Olsen Lars, Johan Kudahl Ulrich, Winther Ole, Brusic Vladimir
BMC Genomics. 2013;14 Suppl 5(Suppl 5):S14. doi: 10.1186/1471-2164-14-S5-S14. Epub 2013 Oct 16.
As the output of biological assays increase in resolution and volume, the body of specialized biological data, such as functional annotations of gene and protein sequences, enables extraction of higher-level knowledge needed for practical application in bioinformatics. Whereas common types of biological data, such as sequence data, are extensively stored in biological databases, functional annotations, such as immunological epitopes, are found primarily in semi-structured formats or free text embedded in primary scientific literature.

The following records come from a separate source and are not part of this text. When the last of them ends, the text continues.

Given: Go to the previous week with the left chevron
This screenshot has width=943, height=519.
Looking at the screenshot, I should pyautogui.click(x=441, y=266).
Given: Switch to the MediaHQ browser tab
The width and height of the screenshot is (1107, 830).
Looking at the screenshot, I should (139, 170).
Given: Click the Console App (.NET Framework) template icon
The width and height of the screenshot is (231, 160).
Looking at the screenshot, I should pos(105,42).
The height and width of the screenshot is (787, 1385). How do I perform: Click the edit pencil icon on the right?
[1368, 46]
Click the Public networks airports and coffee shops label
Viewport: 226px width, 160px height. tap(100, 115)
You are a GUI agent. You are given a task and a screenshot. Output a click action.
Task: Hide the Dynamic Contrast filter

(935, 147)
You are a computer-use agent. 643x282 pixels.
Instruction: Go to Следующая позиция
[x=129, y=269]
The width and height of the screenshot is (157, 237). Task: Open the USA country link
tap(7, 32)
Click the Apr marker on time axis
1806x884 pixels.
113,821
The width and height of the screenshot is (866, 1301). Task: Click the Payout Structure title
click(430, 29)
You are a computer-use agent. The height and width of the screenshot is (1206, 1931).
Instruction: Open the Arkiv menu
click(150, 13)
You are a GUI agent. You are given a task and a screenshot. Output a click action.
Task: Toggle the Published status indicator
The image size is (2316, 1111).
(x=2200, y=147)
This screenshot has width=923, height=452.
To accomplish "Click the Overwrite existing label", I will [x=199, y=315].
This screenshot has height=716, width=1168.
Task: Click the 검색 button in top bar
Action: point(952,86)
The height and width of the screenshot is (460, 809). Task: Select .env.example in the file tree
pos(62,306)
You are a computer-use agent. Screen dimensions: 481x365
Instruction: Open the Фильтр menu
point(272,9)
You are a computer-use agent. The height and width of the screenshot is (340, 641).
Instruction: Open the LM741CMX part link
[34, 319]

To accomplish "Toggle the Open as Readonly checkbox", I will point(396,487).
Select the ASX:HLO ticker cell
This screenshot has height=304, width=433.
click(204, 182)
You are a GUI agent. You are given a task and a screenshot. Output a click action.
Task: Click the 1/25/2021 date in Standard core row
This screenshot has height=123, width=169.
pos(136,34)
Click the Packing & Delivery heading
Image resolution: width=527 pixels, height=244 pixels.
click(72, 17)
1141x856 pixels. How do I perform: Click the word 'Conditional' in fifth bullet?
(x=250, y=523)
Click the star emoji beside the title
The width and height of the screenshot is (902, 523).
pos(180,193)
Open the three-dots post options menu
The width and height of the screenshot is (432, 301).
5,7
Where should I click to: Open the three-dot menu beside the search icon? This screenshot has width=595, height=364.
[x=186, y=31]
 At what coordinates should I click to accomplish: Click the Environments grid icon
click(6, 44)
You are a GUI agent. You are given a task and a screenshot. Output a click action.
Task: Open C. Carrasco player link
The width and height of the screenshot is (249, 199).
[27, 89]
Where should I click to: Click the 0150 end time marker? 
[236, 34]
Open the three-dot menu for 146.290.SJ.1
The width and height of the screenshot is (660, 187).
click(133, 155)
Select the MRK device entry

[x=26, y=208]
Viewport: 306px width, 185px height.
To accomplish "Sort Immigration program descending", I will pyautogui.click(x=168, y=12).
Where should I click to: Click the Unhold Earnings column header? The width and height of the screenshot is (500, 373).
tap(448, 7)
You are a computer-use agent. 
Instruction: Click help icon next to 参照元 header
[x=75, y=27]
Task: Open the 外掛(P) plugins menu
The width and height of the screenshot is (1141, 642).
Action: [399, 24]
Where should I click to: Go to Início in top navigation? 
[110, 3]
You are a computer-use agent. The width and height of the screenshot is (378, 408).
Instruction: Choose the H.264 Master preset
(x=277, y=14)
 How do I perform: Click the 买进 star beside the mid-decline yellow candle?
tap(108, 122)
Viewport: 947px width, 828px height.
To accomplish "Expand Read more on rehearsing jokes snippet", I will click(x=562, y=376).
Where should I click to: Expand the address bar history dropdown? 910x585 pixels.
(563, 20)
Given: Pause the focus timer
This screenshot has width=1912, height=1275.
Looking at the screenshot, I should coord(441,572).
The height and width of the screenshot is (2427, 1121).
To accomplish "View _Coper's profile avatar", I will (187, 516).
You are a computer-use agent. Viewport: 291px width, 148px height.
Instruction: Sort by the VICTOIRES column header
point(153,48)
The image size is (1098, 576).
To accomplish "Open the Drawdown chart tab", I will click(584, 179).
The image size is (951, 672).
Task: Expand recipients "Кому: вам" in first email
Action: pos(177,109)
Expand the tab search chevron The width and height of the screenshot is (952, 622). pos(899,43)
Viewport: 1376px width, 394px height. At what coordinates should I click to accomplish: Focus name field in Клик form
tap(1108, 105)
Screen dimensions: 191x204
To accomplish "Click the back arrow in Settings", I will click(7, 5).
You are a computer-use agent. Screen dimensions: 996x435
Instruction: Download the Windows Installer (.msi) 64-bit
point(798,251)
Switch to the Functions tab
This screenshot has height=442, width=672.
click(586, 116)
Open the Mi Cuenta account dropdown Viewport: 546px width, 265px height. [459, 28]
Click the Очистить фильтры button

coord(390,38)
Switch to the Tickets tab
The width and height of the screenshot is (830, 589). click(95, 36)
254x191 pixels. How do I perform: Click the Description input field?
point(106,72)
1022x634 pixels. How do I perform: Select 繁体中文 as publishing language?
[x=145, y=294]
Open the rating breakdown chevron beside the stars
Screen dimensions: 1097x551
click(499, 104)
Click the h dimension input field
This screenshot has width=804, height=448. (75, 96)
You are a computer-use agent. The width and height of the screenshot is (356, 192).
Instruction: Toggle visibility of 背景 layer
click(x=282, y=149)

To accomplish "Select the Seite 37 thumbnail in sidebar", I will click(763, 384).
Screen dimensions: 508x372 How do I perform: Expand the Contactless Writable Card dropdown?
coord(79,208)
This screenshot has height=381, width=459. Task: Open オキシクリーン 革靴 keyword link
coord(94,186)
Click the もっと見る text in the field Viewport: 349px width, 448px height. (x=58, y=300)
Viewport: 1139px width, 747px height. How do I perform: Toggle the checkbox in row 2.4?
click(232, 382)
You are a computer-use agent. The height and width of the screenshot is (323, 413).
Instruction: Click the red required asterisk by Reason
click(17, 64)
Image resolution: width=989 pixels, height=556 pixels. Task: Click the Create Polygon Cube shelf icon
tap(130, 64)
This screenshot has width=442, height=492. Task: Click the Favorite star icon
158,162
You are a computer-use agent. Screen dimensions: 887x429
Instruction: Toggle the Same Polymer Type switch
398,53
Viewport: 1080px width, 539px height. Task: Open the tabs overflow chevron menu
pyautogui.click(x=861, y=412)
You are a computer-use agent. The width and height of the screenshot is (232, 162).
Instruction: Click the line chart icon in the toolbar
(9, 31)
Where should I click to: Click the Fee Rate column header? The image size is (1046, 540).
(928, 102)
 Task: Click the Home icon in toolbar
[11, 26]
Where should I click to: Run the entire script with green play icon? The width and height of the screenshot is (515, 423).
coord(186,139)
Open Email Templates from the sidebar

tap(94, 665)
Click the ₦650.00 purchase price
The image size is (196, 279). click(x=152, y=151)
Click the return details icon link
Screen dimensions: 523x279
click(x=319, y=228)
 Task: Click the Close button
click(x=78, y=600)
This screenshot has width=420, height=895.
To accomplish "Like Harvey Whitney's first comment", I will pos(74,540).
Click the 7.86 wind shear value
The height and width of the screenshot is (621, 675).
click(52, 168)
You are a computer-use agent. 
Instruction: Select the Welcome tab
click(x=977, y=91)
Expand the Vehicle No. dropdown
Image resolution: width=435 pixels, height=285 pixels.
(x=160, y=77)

We defined and applied a machine learning approach for literature classification to support updating of TANTIGEN, a knowledgebase of tumor T-cell antigens. Abstracts from PubMed were downloaded and classified as either "relevant" or "irrelevant" for database update. Training and five-fold cross-validation of a k-NN classifier on 310 abstracts yielded classification accuracy of 0.95, thus showing significant value in support of data extraction from the literature.
We here propose a conceptual framework for semi-automated extraction of epitope data embedded in scientific literature using principles from text mining and machine learning. The addition of such data will aid in the transition of biological databases to knowledgebases.
随着生物学检测的输出在分辨率和数量上不断提高,诸如基因和蛋白质序列的功能注释等专业生物学数据主体,使得能够提取生物信息学实际应用所需的更高级知识。虽然常见类型的生物学数据,如序列数据,被广泛存储在生物数据库中,但功能注释,如免疫表位,主要以半结构化格式或嵌入原始科学文献中的自由文本形式存在。
我们定义并应用了一种用于文献分类的机器学习方法,以支持更新肿瘤T细胞抗原知识库TANTIGEN。从PubMed下载摘要,并将其分类为对数据库更新“相关”或“不相关”。在310篇摘要上对k近邻分类器进行训练和五折交叉验证,分类准确率为0.95,从而显示出在支持从文献中提取数据方面的显著价值。
我们在此提出一个概念框架,用于使用文本挖掘和机器学习原理从科学文献中半自动提取表位数据。添加此类数据将有助于生物数据库向知识库的转变。